>>>
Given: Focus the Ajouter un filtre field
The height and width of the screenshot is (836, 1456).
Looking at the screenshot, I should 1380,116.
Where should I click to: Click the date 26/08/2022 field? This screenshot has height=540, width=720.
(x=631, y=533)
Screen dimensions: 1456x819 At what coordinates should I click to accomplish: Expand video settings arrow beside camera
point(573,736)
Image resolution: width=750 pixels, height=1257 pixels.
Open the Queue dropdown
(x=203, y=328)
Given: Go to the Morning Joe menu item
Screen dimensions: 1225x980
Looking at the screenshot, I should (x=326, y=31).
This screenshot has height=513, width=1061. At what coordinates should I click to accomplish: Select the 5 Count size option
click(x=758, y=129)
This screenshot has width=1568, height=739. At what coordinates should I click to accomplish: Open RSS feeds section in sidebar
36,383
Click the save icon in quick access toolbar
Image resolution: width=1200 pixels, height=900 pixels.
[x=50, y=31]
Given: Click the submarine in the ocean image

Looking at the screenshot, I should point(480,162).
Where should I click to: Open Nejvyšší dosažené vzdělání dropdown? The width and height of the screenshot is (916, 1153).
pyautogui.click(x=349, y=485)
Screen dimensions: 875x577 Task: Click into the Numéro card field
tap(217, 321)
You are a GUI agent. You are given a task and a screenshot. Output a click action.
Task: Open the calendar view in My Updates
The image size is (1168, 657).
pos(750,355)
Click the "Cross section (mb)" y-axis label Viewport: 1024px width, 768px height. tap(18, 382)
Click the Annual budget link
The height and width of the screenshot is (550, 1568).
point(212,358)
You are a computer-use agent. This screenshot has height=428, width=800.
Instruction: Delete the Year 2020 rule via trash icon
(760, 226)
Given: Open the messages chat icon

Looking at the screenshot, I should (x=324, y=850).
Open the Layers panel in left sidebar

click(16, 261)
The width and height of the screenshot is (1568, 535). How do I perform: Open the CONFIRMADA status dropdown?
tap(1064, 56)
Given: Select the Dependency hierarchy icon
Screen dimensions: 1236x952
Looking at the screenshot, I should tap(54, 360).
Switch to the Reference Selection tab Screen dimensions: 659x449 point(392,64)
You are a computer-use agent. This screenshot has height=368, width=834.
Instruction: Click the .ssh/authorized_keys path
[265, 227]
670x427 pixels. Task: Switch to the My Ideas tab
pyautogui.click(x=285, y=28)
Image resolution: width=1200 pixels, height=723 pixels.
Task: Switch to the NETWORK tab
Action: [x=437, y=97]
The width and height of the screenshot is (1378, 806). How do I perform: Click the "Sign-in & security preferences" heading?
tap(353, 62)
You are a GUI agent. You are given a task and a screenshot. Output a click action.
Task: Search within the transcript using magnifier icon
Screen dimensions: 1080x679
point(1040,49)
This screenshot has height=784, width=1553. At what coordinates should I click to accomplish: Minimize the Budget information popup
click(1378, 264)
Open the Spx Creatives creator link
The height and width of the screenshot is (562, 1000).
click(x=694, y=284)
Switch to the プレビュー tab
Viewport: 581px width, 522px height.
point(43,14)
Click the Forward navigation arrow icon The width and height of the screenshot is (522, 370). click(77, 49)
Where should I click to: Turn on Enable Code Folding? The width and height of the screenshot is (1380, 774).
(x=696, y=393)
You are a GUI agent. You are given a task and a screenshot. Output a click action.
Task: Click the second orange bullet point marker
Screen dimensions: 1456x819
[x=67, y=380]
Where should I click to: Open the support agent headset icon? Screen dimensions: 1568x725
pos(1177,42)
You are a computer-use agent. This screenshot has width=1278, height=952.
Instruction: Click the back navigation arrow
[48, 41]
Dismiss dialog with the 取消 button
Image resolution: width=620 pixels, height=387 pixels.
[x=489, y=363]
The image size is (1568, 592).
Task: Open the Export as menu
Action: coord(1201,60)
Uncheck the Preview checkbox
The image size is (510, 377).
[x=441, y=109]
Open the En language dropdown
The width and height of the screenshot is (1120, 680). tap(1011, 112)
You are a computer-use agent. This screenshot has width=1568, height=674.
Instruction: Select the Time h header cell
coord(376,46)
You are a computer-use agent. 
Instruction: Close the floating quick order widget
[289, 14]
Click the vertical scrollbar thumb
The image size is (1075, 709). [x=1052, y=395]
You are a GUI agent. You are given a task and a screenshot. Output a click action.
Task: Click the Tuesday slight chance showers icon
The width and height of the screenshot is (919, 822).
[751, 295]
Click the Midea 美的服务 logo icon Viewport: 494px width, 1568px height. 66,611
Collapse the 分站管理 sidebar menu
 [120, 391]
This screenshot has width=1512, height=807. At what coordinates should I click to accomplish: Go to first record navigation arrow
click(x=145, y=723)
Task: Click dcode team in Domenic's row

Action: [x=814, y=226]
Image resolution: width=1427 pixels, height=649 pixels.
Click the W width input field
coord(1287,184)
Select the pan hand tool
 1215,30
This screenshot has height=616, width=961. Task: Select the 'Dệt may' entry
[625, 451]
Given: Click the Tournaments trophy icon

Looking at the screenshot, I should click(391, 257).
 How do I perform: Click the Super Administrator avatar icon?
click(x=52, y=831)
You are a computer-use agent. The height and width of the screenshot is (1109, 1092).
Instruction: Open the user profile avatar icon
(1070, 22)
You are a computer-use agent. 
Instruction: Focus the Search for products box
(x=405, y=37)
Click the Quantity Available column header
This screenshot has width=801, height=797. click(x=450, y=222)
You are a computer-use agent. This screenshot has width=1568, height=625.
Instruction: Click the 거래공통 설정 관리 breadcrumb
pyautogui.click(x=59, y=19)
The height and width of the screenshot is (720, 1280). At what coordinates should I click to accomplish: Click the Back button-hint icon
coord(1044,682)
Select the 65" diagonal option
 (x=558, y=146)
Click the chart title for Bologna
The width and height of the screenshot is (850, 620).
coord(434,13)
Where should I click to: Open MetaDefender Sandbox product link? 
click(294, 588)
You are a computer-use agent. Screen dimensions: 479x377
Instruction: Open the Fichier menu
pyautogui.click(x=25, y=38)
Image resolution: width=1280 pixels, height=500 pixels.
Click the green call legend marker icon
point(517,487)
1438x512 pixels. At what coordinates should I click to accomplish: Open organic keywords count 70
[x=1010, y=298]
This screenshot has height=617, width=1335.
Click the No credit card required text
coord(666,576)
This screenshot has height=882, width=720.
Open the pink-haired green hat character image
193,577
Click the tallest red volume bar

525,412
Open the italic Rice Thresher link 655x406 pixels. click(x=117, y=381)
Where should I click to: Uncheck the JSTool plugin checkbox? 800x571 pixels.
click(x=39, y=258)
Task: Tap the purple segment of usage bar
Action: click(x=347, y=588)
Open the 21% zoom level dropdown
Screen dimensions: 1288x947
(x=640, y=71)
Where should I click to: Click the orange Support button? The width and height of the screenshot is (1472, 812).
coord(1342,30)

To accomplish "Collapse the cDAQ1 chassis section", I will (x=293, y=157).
<<<
Copy out every one of the lines above without changing anything.

Exercise response
Given: Focus the Ajouter un filtre field
The height and width of the screenshot is (836, 1456).
Looking at the screenshot, I should 1380,116.
Where should I click to: Click the date 26/08/2022 field? This screenshot has height=540, width=720.
(x=631, y=533)
Screen dimensions: 1456x819 At what coordinates should I click to accomplish: Expand video settings arrow beside camera
point(573,736)
Image resolution: width=750 pixels, height=1257 pixels.
Open the Queue dropdown
(x=203, y=328)
Given: Go to the Morning Joe menu item
Screen dimensions: 1225x980
Looking at the screenshot, I should (x=326, y=31).
This screenshot has height=513, width=1061. At what coordinates should I click to accomplish: Select the 5 Count size option
click(x=758, y=129)
This screenshot has width=1568, height=739. At what coordinates should I click to accomplish: Open RSS feeds section in sidebar
36,383
Click the save icon in quick access toolbar
Image resolution: width=1200 pixels, height=900 pixels.
[x=50, y=31]
Given: Click the submarine in the ocean image

Looking at the screenshot, I should point(480,162).
Where should I click to: Open Nejvyšší dosažené vzdělání dropdown? The width and height of the screenshot is (916, 1153).
pyautogui.click(x=349, y=485)
Screen dimensions: 875x577 Task: Click into the Numéro card field
tap(217, 321)
You are a GUI agent. You are given a task and a screenshot. Output a click action.
Task: Open the calendar view in My Updates
The image size is (1168, 657).
pos(750,355)
Click the "Cross section (mb)" y-axis label Viewport: 1024px width, 768px height. tap(18, 382)
Click the Annual budget link
The height and width of the screenshot is (550, 1568).
point(212,358)
You are a computer-use agent. This screenshot has height=428, width=800.
Instruction: Delete the Year 2020 rule via trash icon
(760, 226)
Given: Open the messages chat icon

Looking at the screenshot, I should (x=324, y=850).
Open the Layers panel in left sidebar

click(16, 261)
The width and height of the screenshot is (1568, 535). How do I perform: Open the CONFIRMADA status dropdown?
tap(1064, 56)
Given: Select the Dependency hierarchy icon
Screen dimensions: 1236x952
Looking at the screenshot, I should tap(54, 360).
Switch to the Reference Selection tab Screen dimensions: 659x449 point(392,64)
You are a computer-use agent. This screenshot has height=368, width=834.
Instruction: Click the .ssh/authorized_keys path
[265, 227]
670x427 pixels. Task: Switch to the My Ideas tab
pyautogui.click(x=285, y=28)
Image resolution: width=1200 pixels, height=723 pixels.
Task: Switch to the NETWORK tab
Action: [x=437, y=97]
The width and height of the screenshot is (1378, 806). How do I perform: Click the "Sign-in & security preferences" heading?
tap(353, 62)
You are a GUI agent. You are given a task and a screenshot. Output a click action.
Task: Search within the transcript using magnifier icon
Screen dimensions: 1080x679
point(1040,49)
This screenshot has height=784, width=1553. At what coordinates should I click to accomplish: Minimize the Budget information popup
click(1378, 264)
Open the Spx Creatives creator link
The height and width of the screenshot is (562, 1000).
click(x=694, y=284)
Switch to the プレビュー tab
Viewport: 581px width, 522px height.
point(43,14)
Click the Forward navigation arrow icon The width and height of the screenshot is (522, 370). click(77, 49)
Where should I click to: Turn on Enable Code Folding? The width and height of the screenshot is (1380, 774).
(x=696, y=393)
You are a GUI agent. You are given a task and a screenshot. Output a click action.
Task: Click the second orange bullet point marker
Screen dimensions: 1456x819
[x=67, y=380]
Where should I click to: Open the support agent headset icon? Screen dimensions: 1568x725
pos(1177,42)
You are a computer-use agent. This screenshot has width=1278, height=952.
Instruction: Click the back navigation arrow
[48, 41]
Dismiss dialog with the 取消 button
Image resolution: width=620 pixels, height=387 pixels.
[x=489, y=363]
The image size is (1568, 592).
Task: Open the Export as menu
Action: coord(1201,60)
Uncheck the Preview checkbox
The image size is (510, 377).
[x=441, y=109]
Open the En language dropdown
The width and height of the screenshot is (1120, 680). tap(1011, 112)
You are a computer-use agent. This screenshot has width=1568, height=674.
Instruction: Select the Time h header cell
coord(376,46)
You are a computer-use agent. 
Instruction: Close the floating quick order widget
[289, 14]
Click the vertical scrollbar thumb
The image size is (1075, 709). [x=1052, y=395]
You are a GUI agent. You are given a task and a screenshot. Output a click action.
Task: Click the Tuesday slight chance showers icon
The width and height of the screenshot is (919, 822).
[751, 295]
Click the Midea 美的服务 logo icon Viewport: 494px width, 1568px height. 66,611
Collapse the 分站管理 sidebar menu
 [120, 391]
This screenshot has width=1512, height=807. At what coordinates should I click to accomplish: Go to first record navigation arrow
click(x=145, y=723)
Task: Click dcode team in Domenic's row

Action: [x=814, y=226]
Image resolution: width=1427 pixels, height=649 pixels.
Click the W width input field
coord(1287,184)
Select the pan hand tool
 1215,30
This screenshot has height=616, width=961. Task: Select the 'Dệt may' entry
[625, 451]
Given: Click the Tournaments trophy icon

Looking at the screenshot, I should click(391, 257).
 How do I perform: Click the Super Administrator avatar icon?
click(x=52, y=831)
You are a computer-use agent. The height and width of the screenshot is (1109, 1092).
Instruction: Open the user profile avatar icon
(1070, 22)
You are a computer-use agent. 
Instruction: Focus the Search for products box
(x=405, y=37)
Click the Quantity Available column header
This screenshot has width=801, height=797. click(x=450, y=222)
You are a computer-use agent. This screenshot has width=1568, height=625.
Instruction: Click the 거래공통 설정 관리 breadcrumb
pyautogui.click(x=59, y=19)
The height and width of the screenshot is (720, 1280). At what coordinates should I click to accomplish: Click the Back button-hint icon
coord(1044,682)
Select the 65" diagonal option
 (x=558, y=146)
Click the chart title for Bologna
The width and height of the screenshot is (850, 620).
coord(434,13)
Where should I click to: Open MetaDefender Sandbox product link? 
click(294, 588)
You are a computer-use agent. Screen dimensions: 479x377
Instruction: Open the Fichier menu
pyautogui.click(x=25, y=38)
Image resolution: width=1280 pixels, height=500 pixels.
Click the green call legend marker icon
point(517,487)
1438x512 pixels. At what coordinates should I click to accomplish: Open organic keywords count 70
[x=1010, y=298]
This screenshot has height=617, width=1335.
Click the No credit card required text
coord(666,576)
This screenshot has height=882, width=720.
Open the pink-haired green hat character image
193,577
Click the tallest red volume bar

525,412
Open the italic Rice Thresher link 655x406 pixels. click(x=117, y=381)
Where should I click to: Uncheck the JSTool plugin checkbox? 800x571 pixels.
click(x=39, y=258)
Task: Tap the purple segment of usage bar
Action: click(x=347, y=588)
Open the 21% zoom level dropdown
Screen dimensions: 1288x947
(x=640, y=71)
Where should I click to: Click the orange Support button? The width and height of the screenshot is (1472, 812).
coord(1342,30)

To accomplish "Collapse the cDAQ1 chassis section", I will (x=293, y=157).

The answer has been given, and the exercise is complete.